Jack, of course, isn’t with us. He imparted a variety of instructions over breakfast, informed us somewhat vaguely as to how many had accepted the invitation (‘Fifty or so, I should think – almost certainly not more than sixty, a hundred tops’) and then immediately left for the station—no doubt to collect his latest rosewater scented poppet. Clearly his role was simply to persuade the General to acquiesce to the party, not to bother with the actual organisation. I’m torn between irritation at Jack and pleasure—we’ve been apart for so long that there is still a novelty in his irksome habits. I’m oddly reassured to discover that the army has not reformed him.

One of the new dailies flicks a rag over the floor and the other pokes half-heartedly at the fire in the dining room that at half past nine is already threatening to give up with a whine of damp wood. There has been a parade of help through the hall in the last few weeks, each girl more belligerent than the last. None can stick it for more than a few days. It’s never quite clear whether they’ve walked out or whether Chivers has dismissed them or, as Jack suggested, buried them under the roses. We never do see the girls again. In the years before the war the house was mostly staffed with Chivers’ relatives. He always introduced them vaguely, saying, ‘Katy, Maud, Joan, the youngest daughter of my sister in Bournemouth,’ or ‘My Liverpool cousin’s girl’, but I suppose even Chivers had to run out of relatives at some point.

George and I survey the two surly maids, neither of them acknowledging our presence. Long gone are the days when our appearance would make them withdraw with a blush (not that I can remember, but so Jack tells me and perhaps it’s true).

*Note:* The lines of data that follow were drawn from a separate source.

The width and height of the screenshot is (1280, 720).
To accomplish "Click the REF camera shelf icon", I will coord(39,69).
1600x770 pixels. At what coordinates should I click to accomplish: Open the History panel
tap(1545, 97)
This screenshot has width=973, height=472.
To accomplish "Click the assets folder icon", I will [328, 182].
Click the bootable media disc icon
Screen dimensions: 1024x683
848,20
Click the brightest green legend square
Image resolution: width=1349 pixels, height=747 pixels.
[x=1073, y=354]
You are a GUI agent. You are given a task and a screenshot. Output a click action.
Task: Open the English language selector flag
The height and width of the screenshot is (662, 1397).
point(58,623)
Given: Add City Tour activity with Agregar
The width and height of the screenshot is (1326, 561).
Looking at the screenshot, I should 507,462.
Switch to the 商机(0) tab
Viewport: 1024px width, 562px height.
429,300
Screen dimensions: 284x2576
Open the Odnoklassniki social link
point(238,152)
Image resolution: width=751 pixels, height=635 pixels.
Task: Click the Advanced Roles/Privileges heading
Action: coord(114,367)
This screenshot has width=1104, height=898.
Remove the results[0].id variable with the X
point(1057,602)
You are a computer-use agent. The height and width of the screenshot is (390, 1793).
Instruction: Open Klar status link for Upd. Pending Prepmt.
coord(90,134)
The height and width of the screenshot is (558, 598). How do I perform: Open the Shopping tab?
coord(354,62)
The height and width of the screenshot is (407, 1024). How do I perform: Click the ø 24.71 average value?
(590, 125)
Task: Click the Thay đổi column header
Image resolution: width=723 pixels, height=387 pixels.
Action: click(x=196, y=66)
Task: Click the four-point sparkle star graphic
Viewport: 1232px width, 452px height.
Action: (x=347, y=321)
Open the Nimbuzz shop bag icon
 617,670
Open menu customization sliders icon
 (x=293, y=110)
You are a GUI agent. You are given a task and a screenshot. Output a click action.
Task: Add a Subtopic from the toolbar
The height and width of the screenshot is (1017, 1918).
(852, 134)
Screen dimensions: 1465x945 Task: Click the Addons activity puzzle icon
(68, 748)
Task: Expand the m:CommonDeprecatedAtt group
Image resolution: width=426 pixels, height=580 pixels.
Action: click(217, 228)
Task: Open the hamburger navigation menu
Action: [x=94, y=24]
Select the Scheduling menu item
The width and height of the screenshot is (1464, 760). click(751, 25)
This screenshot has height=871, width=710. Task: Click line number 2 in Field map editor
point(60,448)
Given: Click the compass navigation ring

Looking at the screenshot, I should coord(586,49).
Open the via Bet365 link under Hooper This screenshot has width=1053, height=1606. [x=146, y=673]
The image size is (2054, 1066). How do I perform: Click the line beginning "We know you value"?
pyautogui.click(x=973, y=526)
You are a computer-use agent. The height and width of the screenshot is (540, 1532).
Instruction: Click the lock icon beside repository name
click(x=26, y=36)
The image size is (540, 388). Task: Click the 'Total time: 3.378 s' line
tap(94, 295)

‘I say, would you two lend us a hand getting the old place ready for a bash tonight?’ says George with false camaraderie and an awkward smile. George is never easy in company. I’m surprised that he’s so keen on the party—I suspect he’s pretending for Jack and my sakes. George is a thoroughly decent fellow, the best I know.

The girls look up. They do not smile back. They know instantly we’re amateurs. I fear it’s hopeless. We need Jack. Jack has all the charm; within two ticks he’d have the two girls eager to help, just to please him.

‘We got a lot to get through,’ says the larger of the girls.

‘We’re only paid through till twelve.’ She’s stout with deep-set brown eyes, like a pair of little wet stones.

‘Oh, gosh, bother,’ says George, deflating. I can hear him cursing Jack in his head for going off and leaving us like this.

I reach into my pocket, pulling out a portion of the General’s Christmas cash (‘Presents, unless they’re guns, are for girls’). I stuff it into the large maid’s stubby fingers. ‘When you’re finished for the morning, then.’

At twelve on the dot, they reappear in the drawing room, ready to help. They’re almost smiling. I wonder how much of my Christmas money I handed over, but I don’t care. I want this bash to be splendid. Jack and George have had parties in the mess, and they’ve travelled, seen things. Terrible things, perhaps, but at least they’ve been somewhere, done something. I spent the whole war at school. As we hunt out unbroken chairs from the four corners of the house, I try once again to ask George about it. I’ve attempted to persuade Jack and George to divulge details on various occasions with a notable lack of success.

‘What was it actually like? I think it’s rotten that you won’t tell me.’

He shrugs. ‘There’s not much to tell. In the most part it was frightfully dull.’

‘And in the other part?’

‘Unpleasant.’

‘Dull or unpleasant, that’s all?’ I ask, incredulous that this is all he’ll give me.

‘Mostly yes. Sometimes, when we were particularly unfortunate it was dull and unpleasant.’

I wonder if he’s teasing me, but that’s not like George. He doesn’t like to be ribbed himself, so rarely pokes fun at anyone else. We set down a small and only slightly stained sofa in the corner of the drawing room, pausing for a minute to catch our breath.

‘I can’t really picture you as a soldier, George.’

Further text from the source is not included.